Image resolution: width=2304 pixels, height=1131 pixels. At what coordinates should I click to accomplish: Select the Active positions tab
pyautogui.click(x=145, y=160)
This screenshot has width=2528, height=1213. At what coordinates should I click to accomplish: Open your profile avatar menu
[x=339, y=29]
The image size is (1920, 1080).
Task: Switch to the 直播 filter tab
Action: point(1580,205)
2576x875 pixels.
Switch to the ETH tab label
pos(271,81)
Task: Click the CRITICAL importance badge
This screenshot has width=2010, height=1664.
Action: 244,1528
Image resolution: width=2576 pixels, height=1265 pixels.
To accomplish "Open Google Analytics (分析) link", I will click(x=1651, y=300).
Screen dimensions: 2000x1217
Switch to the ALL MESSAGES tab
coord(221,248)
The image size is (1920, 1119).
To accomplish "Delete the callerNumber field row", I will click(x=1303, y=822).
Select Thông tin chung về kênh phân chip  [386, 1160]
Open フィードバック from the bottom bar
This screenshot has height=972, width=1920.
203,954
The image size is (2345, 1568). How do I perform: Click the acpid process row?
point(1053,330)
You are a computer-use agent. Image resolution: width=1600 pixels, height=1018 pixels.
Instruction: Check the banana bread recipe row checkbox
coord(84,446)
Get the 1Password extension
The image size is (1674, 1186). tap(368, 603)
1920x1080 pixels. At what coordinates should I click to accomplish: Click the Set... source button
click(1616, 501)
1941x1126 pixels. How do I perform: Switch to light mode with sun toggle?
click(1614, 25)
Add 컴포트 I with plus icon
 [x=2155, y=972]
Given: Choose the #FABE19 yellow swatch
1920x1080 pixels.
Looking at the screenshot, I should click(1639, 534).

EXERCISE OBJECTIVE:
Set down every record above exactly as given.

WRITTEN ANSWER:
Image resolution: width=2304 pixels, height=1131 pixels. At what coordinates should I click to accomplish: Select the Active positions tab
pyautogui.click(x=145, y=160)
This screenshot has width=2528, height=1213. At what coordinates should I click to accomplish: Open your profile avatar menu
[x=339, y=29]
The image size is (1920, 1080).
Task: Switch to the 直播 filter tab
Action: point(1580,205)
2576x875 pixels.
Switch to the ETH tab label
pos(271,81)
Task: Click the CRITICAL importance badge
This screenshot has width=2010, height=1664.
Action: 244,1528
Image resolution: width=2576 pixels, height=1265 pixels.
To accomplish "Open Google Analytics (分析) link", I will click(x=1651, y=300).
Screen dimensions: 2000x1217
Switch to the ALL MESSAGES tab
coord(221,248)
The image size is (1920, 1119).
To accomplish "Delete the callerNumber field row", I will click(x=1303, y=822).
Select Thông tin chung về kênh phân chip  [386, 1160]
Open フィードバック from the bottom bar
This screenshot has height=972, width=1920.
203,954
The image size is (2345, 1568). How do I perform: Click the acpid process row?
point(1053,330)
You are a computer-use agent. Image resolution: width=1600 pixels, height=1018 pixels.
Instruction: Check the banana bread recipe row checkbox
coord(84,446)
Get the 1Password extension
The image size is (1674, 1186). tap(368, 603)
1920x1080 pixels. At what coordinates should I click to accomplish: Click the Set... source button
click(1616, 501)
1941x1126 pixels. How do I perform: Switch to light mode with sun toggle?
click(1614, 25)
Add 컴포트 I with plus icon
 [x=2155, y=972]
Given: Choose the #FABE19 yellow swatch
1920x1080 pixels.
Looking at the screenshot, I should click(1639, 534).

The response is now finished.